Vögel bedrohen Fuhlsbüttel: Der anti-kolonialistische Kampf des Senats gegen Saatkrähen  ■ Von Heike Haarhoff

Der Wirtschaftsstandort Hamburg ist bedroht. Kein Flugzeug kann mehr landen. Denn ein artverwandter Vogel, die Gemeine Saatkrähe (Corvus frugilegus), hat den Luftraum über dem Flughafen Fuhlsbüttel schleichend, aber konsequent unter seine Fittiche genommen. Dies stelle, stellt der Noch-Senat mit Besorgnis fest, nun eine „unmittelbare Gefahr“für die Kerosin-Flieger dar.

„In jüngerer Zeit“gar, erklärte er auf Anfrage der grünen Bürgerschaftsabgeordneten mit Herz für bunte Vögel, Antje Möller, hätten sich am Flughafen „zahlreiche kleinere Kolonien gebildet“. Die gelte es zu vernichten. Denn das dunkle Federvieh mit dem hellen Schnabel und den unverkennbar behaarten Beinen fahre eine nicht länger hinnehmbare Nist-Strategie: Die Eier würden bevorzugt in Bäume rund um den Flughafen gelegt, auf daß die Jungbrut, kaum daß sie flügge sei, auf direktem Weg zur Landebahn ausschwärme.

Quasi als Kamikaze-Flieger. Die Saatkrähe neige dazu, bestätigt die Pressestelle des Flughafens, sich in Triebwerke oder Scheiben zu schmettern. Das sei für die Flugzeuge schlecht, und für die Tiere natürlich auch.

1996 erhielt der Senat von 57 solcher „Vogelschlagereignisse“Kenntnis. „Darunter waren 5 Ereignisse mit Schäden durch Krähen zu verzeichnen, bei 15 Ereignissen konnte die Vogelspezies nicht festgestellt werden.“Daß der als „schutzwürdig“eingestuften Saatkrähe ein „selbstmörderischer Hang“nachgesagt werden könne, mochte die Umweltbehörde gestern weder bestätigen noch dementieren.
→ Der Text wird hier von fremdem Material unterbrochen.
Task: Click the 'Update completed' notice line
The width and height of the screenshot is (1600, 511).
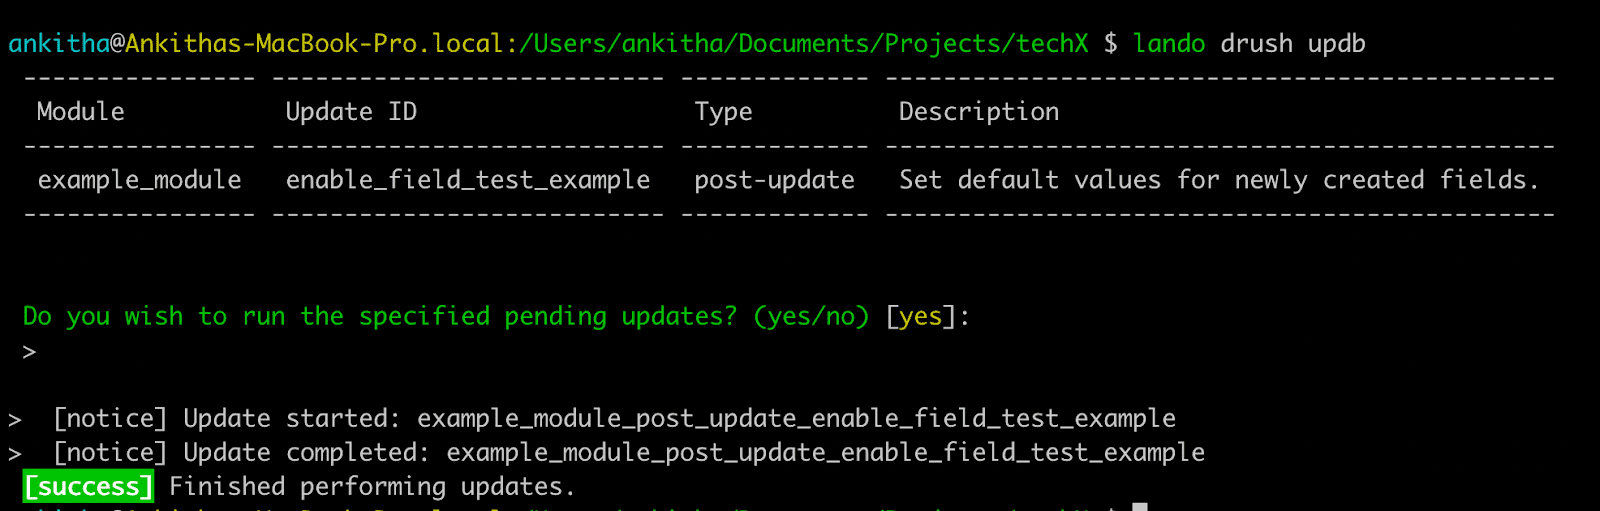Action: [628, 453]
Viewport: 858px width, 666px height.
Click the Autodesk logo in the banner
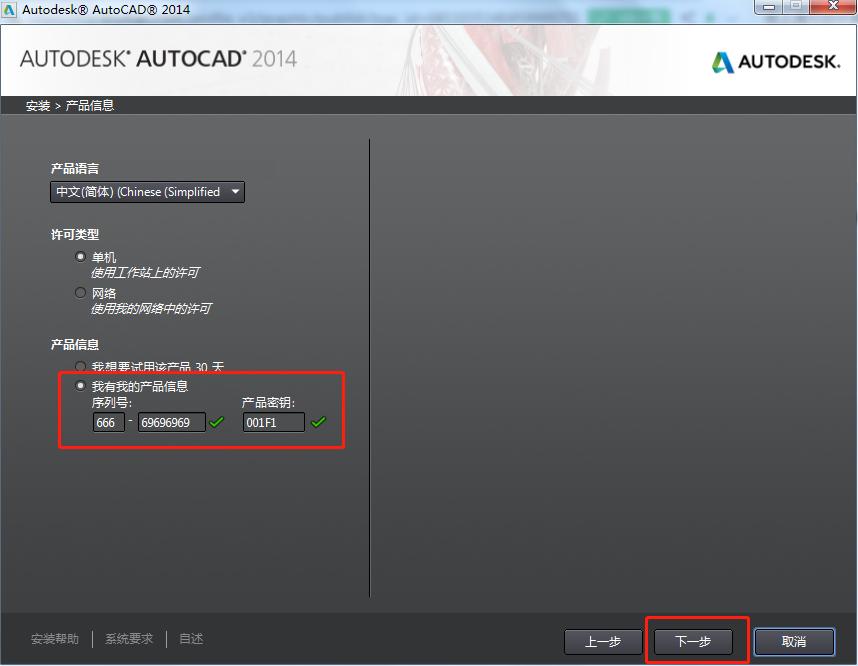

Vorsorglich aber seien 182 Saatkrähen-Nester bereits „entfernt“und dem Kompost zugeführt worden. „Die Vögel sollen sich erst gar nicht am Flughafen wohlfühlen“, hofft dessen Pressestelle. Allerdings habe man weder Gelege zerstört noch Tiere getötet, sondern nur unbewohnte Nester vernichtet. „Die Anzahl von vertriebenen Saatkrähen“hingegen sei „nicht bekannt“.